### DOCUMENT SECTION
########################################

ThriftStore

From NetSysLab

Jump to: navigation, search

This project explores the feasibility of a cost-efficient storage architecture that offers the reliability and access performance characteristics of a high-end system. This architecture exploits two opportunities: First, scavenging idle storage from LAN-connected desktops not only offers a low-cost storage space, but also high I/O throughput by aggregating the I/O channels of the participating nodes. Second, the two components of data reliability –durability and availability– can be decoupled to control overall system cost. To capitalize on these opportunities we integrate two types of components: volatile, scavenged storage and dedicated, yet low-bandwidth durable storage. On one side, the durable storage forms a low-cost back-end that enables the system to restore the data the volatile nodes may lose. On the other side, the volatile nodes provide a high-throughput front-end.

While integrating these components has the potential to offer a unique combination of high-throughput, low-cost, and durability, a number of concerns need to be addressed to architect and correctly provision the system. To this end, we develop analytical- and simulation‑based tools to evaluate the impact of system characteristics (e.g., bandwidth limitations on the durable and the volatile nodes, space constraints, replica placement scheme) on data availability and the associated costs in terms of maintenance traffic. Further, we implement and evaluate a prototype of the proposed architecture: namely a GridFTP server that aggregates volatile resources. Our evaluation demonstrates an impressive, up to 800MBps transfer throughput for the new GridFTP service.

########################################

### RECORDS PROVIDED
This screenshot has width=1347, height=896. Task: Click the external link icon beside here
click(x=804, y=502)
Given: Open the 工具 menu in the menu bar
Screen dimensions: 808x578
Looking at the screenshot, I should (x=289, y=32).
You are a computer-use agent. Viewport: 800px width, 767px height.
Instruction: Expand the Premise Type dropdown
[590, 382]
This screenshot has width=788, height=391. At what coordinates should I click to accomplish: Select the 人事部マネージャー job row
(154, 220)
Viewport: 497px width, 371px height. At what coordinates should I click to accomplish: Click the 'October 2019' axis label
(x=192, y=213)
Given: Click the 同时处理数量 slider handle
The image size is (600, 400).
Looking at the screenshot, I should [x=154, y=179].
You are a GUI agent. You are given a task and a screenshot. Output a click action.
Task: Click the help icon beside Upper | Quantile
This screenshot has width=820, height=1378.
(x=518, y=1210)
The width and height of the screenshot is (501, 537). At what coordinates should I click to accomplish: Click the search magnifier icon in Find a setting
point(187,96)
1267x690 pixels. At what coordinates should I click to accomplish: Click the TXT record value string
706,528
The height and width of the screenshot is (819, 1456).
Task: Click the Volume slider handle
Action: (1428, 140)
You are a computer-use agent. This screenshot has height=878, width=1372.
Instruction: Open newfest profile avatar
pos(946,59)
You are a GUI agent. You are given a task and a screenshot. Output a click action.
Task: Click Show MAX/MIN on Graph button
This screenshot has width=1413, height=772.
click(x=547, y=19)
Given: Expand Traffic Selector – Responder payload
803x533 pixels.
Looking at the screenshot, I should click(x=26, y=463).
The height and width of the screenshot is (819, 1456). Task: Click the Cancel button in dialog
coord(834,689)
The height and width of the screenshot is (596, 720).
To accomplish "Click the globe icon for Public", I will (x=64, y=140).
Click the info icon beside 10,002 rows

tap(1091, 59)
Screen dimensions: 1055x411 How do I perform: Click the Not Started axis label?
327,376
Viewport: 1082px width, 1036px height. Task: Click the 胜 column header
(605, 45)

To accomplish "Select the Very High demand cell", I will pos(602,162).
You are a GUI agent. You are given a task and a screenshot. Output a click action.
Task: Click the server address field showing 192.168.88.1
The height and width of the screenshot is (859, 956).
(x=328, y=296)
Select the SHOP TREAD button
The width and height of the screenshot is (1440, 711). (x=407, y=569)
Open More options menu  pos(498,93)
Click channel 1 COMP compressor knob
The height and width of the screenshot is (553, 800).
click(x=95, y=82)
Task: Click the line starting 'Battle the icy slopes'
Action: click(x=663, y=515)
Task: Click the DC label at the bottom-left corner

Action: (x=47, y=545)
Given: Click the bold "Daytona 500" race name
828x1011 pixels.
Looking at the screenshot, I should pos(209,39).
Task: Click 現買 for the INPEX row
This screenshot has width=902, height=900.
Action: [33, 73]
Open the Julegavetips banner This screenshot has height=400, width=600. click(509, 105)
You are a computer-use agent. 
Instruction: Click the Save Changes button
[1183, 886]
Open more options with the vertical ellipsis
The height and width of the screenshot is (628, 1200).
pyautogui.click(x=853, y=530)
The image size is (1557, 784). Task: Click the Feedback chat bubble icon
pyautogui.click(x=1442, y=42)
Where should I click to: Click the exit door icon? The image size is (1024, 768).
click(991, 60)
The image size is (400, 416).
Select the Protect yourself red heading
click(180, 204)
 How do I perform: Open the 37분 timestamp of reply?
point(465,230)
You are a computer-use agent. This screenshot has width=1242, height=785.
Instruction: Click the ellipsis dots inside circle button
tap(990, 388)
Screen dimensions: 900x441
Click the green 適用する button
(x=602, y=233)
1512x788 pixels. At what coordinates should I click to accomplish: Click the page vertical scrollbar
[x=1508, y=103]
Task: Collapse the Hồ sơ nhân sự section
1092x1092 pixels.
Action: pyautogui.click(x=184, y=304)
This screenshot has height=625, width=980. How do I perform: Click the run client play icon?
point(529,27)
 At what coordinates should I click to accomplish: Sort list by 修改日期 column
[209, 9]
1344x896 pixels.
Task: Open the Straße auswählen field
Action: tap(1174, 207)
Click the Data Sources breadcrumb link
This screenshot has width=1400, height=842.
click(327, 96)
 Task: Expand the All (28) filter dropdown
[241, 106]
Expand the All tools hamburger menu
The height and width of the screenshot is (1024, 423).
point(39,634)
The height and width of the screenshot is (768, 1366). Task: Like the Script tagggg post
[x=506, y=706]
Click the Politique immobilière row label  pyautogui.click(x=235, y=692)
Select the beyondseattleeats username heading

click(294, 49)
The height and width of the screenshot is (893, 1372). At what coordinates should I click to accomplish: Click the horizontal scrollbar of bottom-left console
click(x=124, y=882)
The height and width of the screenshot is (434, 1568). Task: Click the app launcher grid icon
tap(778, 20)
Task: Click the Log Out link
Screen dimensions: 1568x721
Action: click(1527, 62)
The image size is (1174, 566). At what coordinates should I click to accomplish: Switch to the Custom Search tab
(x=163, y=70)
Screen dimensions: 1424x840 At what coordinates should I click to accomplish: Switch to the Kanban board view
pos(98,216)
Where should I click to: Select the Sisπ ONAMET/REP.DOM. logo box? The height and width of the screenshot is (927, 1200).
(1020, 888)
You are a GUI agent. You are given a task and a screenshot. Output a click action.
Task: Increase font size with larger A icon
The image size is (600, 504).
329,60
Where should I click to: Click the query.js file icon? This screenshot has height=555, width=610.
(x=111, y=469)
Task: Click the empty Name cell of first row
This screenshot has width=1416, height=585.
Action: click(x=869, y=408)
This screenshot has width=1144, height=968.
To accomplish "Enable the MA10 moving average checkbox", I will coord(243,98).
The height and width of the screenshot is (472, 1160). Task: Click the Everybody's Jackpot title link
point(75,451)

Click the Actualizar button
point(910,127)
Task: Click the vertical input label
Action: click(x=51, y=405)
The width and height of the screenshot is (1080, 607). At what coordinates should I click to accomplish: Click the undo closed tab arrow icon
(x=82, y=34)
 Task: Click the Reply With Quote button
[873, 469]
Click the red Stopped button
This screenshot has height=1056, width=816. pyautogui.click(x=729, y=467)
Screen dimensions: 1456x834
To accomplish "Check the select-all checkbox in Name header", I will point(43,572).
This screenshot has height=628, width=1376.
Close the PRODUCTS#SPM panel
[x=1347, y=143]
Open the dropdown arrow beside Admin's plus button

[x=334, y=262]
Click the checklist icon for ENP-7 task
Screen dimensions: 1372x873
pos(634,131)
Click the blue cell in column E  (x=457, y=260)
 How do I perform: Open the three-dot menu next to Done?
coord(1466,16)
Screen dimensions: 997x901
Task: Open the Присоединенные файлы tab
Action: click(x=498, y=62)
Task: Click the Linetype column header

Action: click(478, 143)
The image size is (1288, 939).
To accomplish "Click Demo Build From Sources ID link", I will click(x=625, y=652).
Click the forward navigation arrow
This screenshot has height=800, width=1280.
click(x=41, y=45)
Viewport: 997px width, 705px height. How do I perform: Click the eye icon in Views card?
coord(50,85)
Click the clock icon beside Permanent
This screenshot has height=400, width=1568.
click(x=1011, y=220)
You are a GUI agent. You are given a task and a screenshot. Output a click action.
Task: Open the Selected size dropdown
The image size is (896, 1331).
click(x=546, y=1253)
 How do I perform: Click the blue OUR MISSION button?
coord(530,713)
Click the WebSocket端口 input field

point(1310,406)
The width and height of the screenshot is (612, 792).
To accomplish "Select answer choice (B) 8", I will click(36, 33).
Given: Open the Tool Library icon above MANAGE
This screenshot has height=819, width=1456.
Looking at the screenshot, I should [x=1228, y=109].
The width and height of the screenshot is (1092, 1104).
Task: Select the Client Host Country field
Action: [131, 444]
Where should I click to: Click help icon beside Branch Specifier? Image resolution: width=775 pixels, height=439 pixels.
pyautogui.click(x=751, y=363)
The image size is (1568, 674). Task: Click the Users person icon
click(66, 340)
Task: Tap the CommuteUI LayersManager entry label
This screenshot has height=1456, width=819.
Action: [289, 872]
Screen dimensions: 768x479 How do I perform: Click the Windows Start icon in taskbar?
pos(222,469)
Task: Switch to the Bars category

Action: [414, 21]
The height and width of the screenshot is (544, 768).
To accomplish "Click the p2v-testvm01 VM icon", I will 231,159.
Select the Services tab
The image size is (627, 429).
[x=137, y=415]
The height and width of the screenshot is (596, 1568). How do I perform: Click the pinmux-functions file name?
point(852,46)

########################################

### THE TASKS
1) For the ThriftStore description, state whether each of the following agrees with it: (a) the durable storage provides the system's high-throughput front-end; (b) the prototype is a GridFTP server that aggregates volatile resources; (c) the evaluation reported transfer throughput of up to 800MBps. Answer yes or no for each, quoting the deciding words.
2) According to the ThriftStore description, what are the two components of data reliability?
3) Return the stretch of the ThriftStore description from "While integrating these" through "new GridFTP service.".
The lines that accompany this text are not required for anything requested here.

### SOLUTIONS BY TASK
1)
(a) No: "the durable storage forms a low-cost back-end that enables the system to restore the data the volatile nodes may lose. On the other side, the volatile nodes provide a high-throughput front-end."
(b) Yes: "namely a GridFTP server that aggregates volatile resources"
(c) Yes: "an impressive, up to 800MBps transfer throughput for the new GridFTP service"

2) Durability and availability.

3)
While integrating these components has the potential to offer a unique combination of high-throughput, low-cost, and durability, a number of concerns need to be addressed to architect and correctly provision the system. To this end, we develop analytical- and simulation‑based tools to evaluate the impact of system characteristics (e.g., bandwidth limitations on the durable and the volatile nodes, space constraints, replica placement scheme) on data availability and the associated costs in terms of maintenance traffic. Further, we implement and evaluate a prototype of the proposed architecture: namely a GridFTP server that aggregates volatile resources. Our evaluation demonstrates an impressive, up to 800MBps transfer throughput for the new GridFTP service.